1: Self-luminous line-of-sight guide marker column 2: Pedestal part 2a: Top plate part 21: Circular wall part 21a: Recessed part 21b: Bolt insertion hole 22: Space 23: Radiation rib 23a: Notch part 24: Circular rib 24a: Light emission Body mounting portion 24b: concave portion 24c: first electrode 24d: lead wire 25: window portion 26: waterproof sheet 27: bottom cover 27a: bottom surface 28: screw hole portion 29: tapping screw 3: marker column main body 31: lower end Portion 32: Mounting bolt 4: Light emitter 4a: Terminal 5: Power supply unit 5a: Solar cell 6: Light emitter holder 6a: Light emitter mounting hole 6b: Projection 6c: Second electrode 6d: Lead wire terminal

Claims (10)

A pedestal portion, and a sign post body standing on the pedestal portion;
The top of the pedestal has a top plate,
The top plate portion is formed of a light-transmitting resin, and a space that opens downward is formed on the lower surface of the top plate portion.
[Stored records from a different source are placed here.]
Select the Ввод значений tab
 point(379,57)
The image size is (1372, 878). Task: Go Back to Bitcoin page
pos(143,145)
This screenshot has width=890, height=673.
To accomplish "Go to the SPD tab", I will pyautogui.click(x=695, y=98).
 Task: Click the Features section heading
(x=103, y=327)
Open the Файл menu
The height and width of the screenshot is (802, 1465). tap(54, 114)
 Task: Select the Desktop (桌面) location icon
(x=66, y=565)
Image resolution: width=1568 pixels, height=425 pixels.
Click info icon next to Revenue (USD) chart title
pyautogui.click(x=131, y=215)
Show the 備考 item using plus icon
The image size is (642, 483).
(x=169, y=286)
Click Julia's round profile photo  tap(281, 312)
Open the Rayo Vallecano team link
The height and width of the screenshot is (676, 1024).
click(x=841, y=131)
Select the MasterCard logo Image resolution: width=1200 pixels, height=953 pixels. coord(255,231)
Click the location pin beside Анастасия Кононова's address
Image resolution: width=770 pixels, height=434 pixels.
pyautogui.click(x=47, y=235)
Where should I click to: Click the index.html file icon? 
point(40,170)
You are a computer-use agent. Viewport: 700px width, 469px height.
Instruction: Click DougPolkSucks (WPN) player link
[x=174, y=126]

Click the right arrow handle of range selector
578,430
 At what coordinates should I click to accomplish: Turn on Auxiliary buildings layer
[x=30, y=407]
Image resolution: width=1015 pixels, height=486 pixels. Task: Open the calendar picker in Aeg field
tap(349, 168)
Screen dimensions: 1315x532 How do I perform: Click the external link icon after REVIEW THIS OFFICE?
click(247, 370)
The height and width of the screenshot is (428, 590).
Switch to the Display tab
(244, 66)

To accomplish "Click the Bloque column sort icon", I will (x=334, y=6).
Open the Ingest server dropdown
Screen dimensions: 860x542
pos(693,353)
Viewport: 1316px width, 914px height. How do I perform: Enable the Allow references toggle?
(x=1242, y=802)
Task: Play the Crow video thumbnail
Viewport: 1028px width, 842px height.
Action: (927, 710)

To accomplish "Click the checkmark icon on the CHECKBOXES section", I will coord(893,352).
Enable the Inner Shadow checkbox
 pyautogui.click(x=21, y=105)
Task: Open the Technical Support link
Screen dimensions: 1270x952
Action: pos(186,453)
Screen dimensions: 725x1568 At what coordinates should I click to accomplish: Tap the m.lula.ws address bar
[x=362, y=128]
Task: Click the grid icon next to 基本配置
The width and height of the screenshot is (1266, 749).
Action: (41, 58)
The resin constituting the top plate portion is blended with a light diffusing material,
A self-luminous gaze guidance sign column, wherein at least one light emitter is detachably disposed in the space.   The light emitted from the light emitter is emitted from the inner surface side of the top plate portion through the resin having translucency and irradiated toward the outer surface side. Gaze guidance sign column. The top plate portion of the pedestal portion is formed in a circular shape, and a plurality of light emitter mounting portions are provided in the circumferential direction in the space,
3. The self-luminous gaze guidance sign column according to claim 1, wherein at least one of the light emitters is detachably attached to at least one of the light emitter attachment portions. The self-luminous line-of-sight guidance sign column according to claim 3 , wherein a light emitter holder for attaching the light emitter is detachably attached to at least one of the light emitter attachment portions. The self-luminous gaze guidance sign column according to claim 4 , wherein the light emitter holder is detachably engaged with a slit provided in the light emitter attachment portion. Each of the light emitter mounting portions has a first electrode electrically connected to a power source at a portion in contact with the light emitter holder, and the portion of the light emitter holder in contact with the light emitter mounting portion has the A second electrode electrically connected to a terminal of the light emitter, and the light emitter holder is attached to the light emitter attachment portion, whereby the first electrode and the second electrode are The self-luminous line-of-sight guidance sign column according to claim 4 or 5, wherein the light emitter is electrically connected to the power source. The self-luminous gaze guidance sign column according to claim 1 , wherein the resin forming the pedestal is translucent fluorescent red. The self-luminous gaze guidance sign column according to any one of claims 1 to 7 , wherein the pedestal portion includes a bottom surface, and a reflective portion that reflects the light emitted from the light emitter is provided on the bottom surface. . The self-luminous line-of-sight guidance sign column according to any one of claims 1 to 8 , wherein the surface of the top portion of the pedestal portion is processed to be uneven. In the self-luminous pedestal lamp that the pedestal is self-luminous,
The pedestal lamp has a top plate portion formed of a resin having translucency,
The resin constituting the top plate portion is blended with a light diffusing material,
A space that opens downward is formed on the inner surface of the top plate,
A self-luminous pedestal lamp, wherein at least one light emitter is detachably disposed in the space.